Bronte House / Rolf Ockert Design Courtesy of Rolf Ockert Design Bronte House / Rolf Ockert Design Courtesy of Rolf Ockert Design Bronte House / Rolf Ockert Design Courtesy of Rolf Ockert Design Bronte House / Rolf Ockert Design Courtesy of Rolf Ockert Design Bronte House / Rolf Ockert Design Courtesy of Rolf Ockert Design Bronte House / Rolf Ockert Design Courtesy of Rolf Ockert Design Bronte House / Rolf Ockert Design Courtesy of Rolf Ockert Design Bronte House / Rolf Ockert Design Courtesy of Rolf Ockert Design Bronte House / Rolf Ockert Design Courtesy of Rolf Ockert Design Bronte House / Rolf Ockert Design Courtesy of Rolf Ockert Design Bronte House / Rolf Ockert Design Courtesy of Rolf Ockert Design Bronte House / Rolf Ockert Design Upper Floor Plan Bronte House / Rolf Ockert Design Lower Floor Plan Bronte House / Rolf Ockert Design Elevation Bronte House / Rolf Ockert Design Section

The House Cast in Liquid Stone / SPASM Design Architects

Architects: SPASM Design Architects
Location: Khopoli, Maharashtra, India
Design Team: Sangeeta Merchant, Mansoor Kudalkar, Gauri Satam, Lekha Gupta, Sanjeev Panjabi
Area: 638 sqm
Year: 2013
Photographs: Sebastian Zachariah

Contractors: IMPEX Engineers
Engineers: Rajeev Shah & Associates

From the architect. A second home on a rocky outcrop at the start of the western ghats (highlands),Khopoli, in Maharashtra, India. An area of high precipitation in the monsoons, and equal heat during the summers, the site changes remarkably from March to July, with the onset of the south westerly monsoons. Basalt the local black rock of the region is what this site was about.

We chose to build the house as an accretion on this rocky basalt outcrop with the same inherent material transformed. An outgrowth which was made of a mix of water, sand, cement and the granular basalt. Concrete finely honed to serve as refuge, to face the climatic changes that the site offered. The house was conceived as a cast for human occupation, a refuge which trapped the views, the sun, the rain, the air, and became one with the cliff edge it stood on. Akin to the growth of a coral, the substance of the walls and roof dictate the experience of inhabiting the site.

Stone has been used in many forms, based on use, wear, grip, texture. The dark saturated black matt-ness conjures a cool sense of refuge and calm. Photographs cannot express the sense of weight when one approaches, or the sense of release at the edge of the pool at the far end of the open terrace, the feeling of burrowing deeper enroute, past the stacked stones, to the lower bedroom.
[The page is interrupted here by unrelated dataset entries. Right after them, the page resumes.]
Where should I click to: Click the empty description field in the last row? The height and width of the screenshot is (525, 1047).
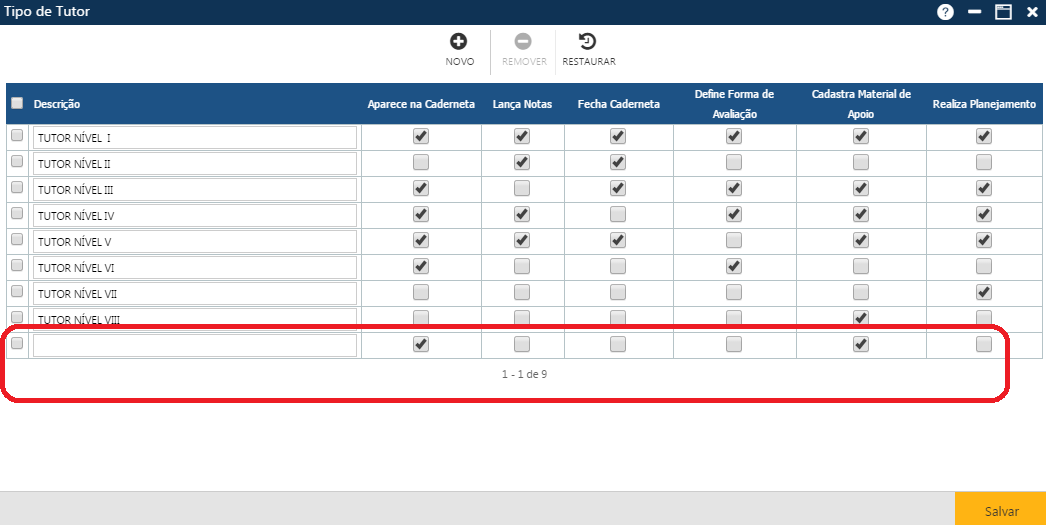(195, 345)
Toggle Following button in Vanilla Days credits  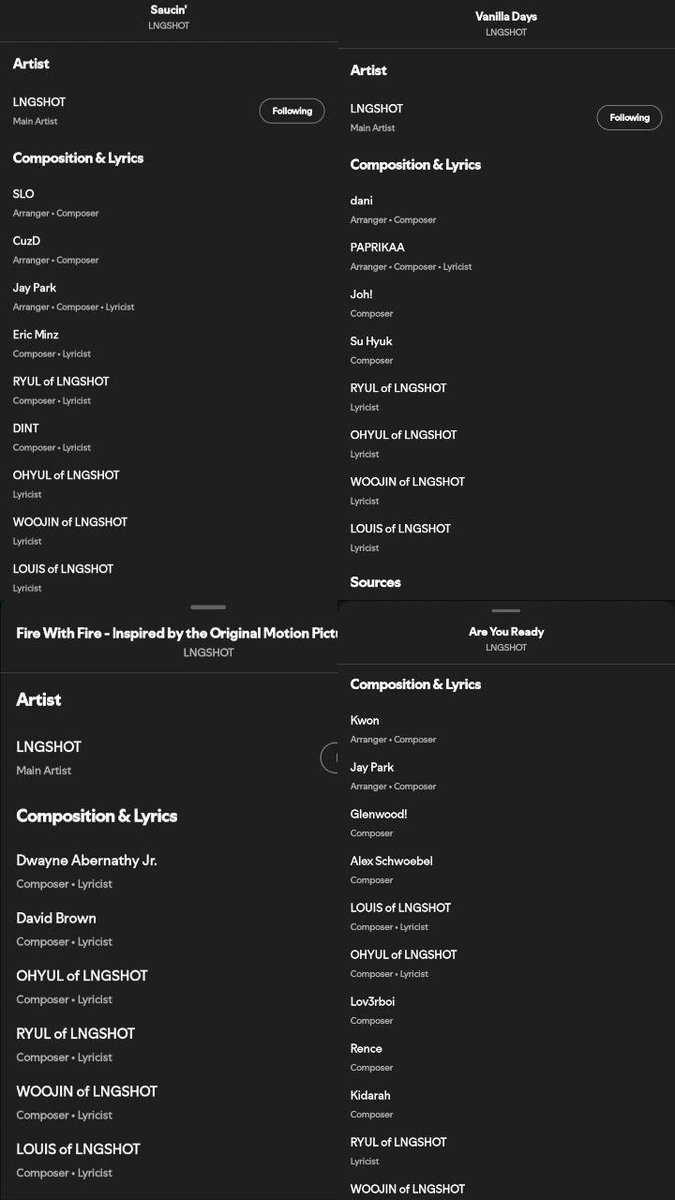tap(630, 118)
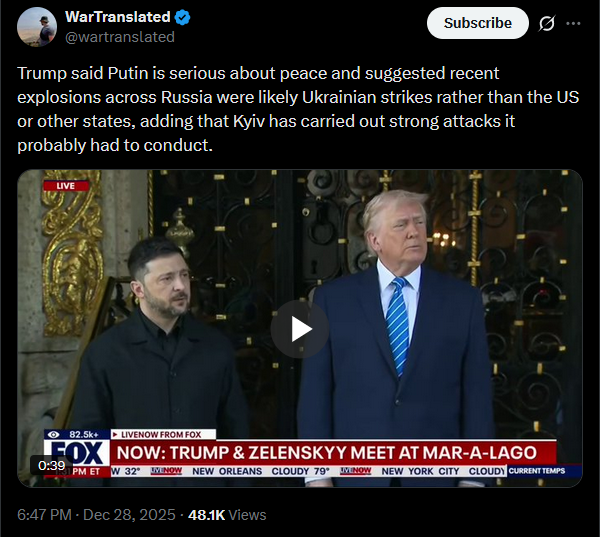Subscribe to WarTranslated

[478, 23]
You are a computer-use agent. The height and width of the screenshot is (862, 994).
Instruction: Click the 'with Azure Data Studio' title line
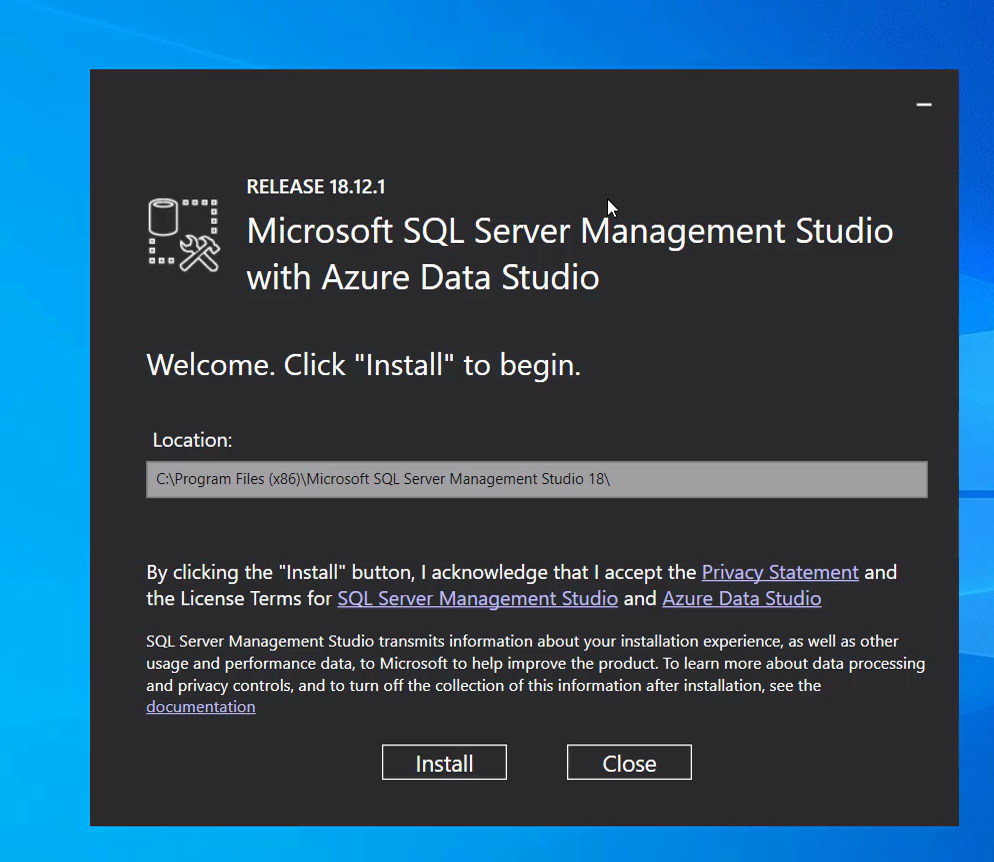click(422, 277)

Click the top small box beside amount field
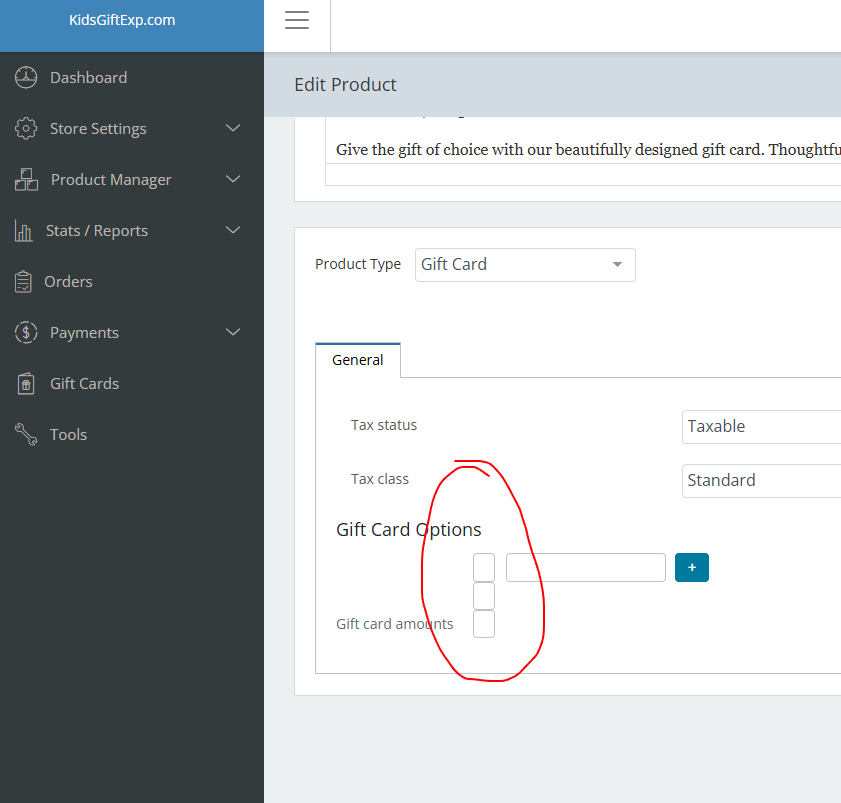click(x=483, y=568)
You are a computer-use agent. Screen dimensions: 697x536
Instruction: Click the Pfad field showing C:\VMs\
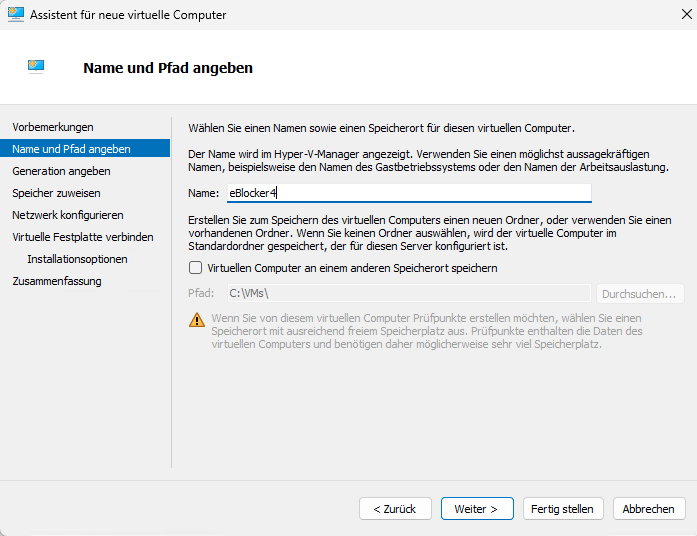click(406, 293)
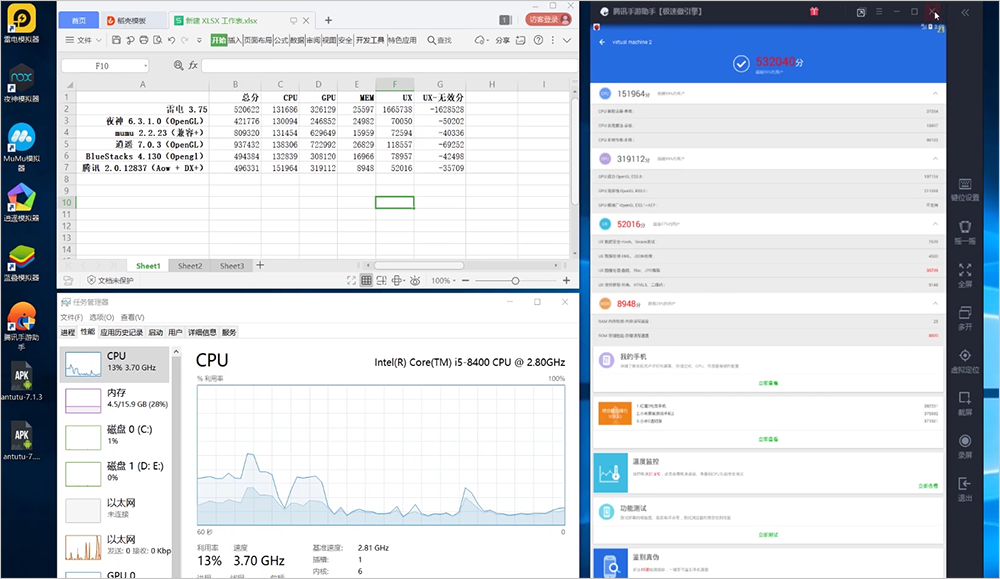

The house, a cast, an object for living, whatever you may call it, has transformed into a belvedere to minutely observe and sense the of nature, of shade as a retreat against the sharp tropical sun, the resurgence of life, a sudden BURST of green, when the hard pounding monsoon arrives, the waft of breezes filling the air with the fragrance of moist earth, the movement of stars across the very dark night skies. To heighten the drama of the the site through what we build, without building a dramatic building!! A peculiar one YES…..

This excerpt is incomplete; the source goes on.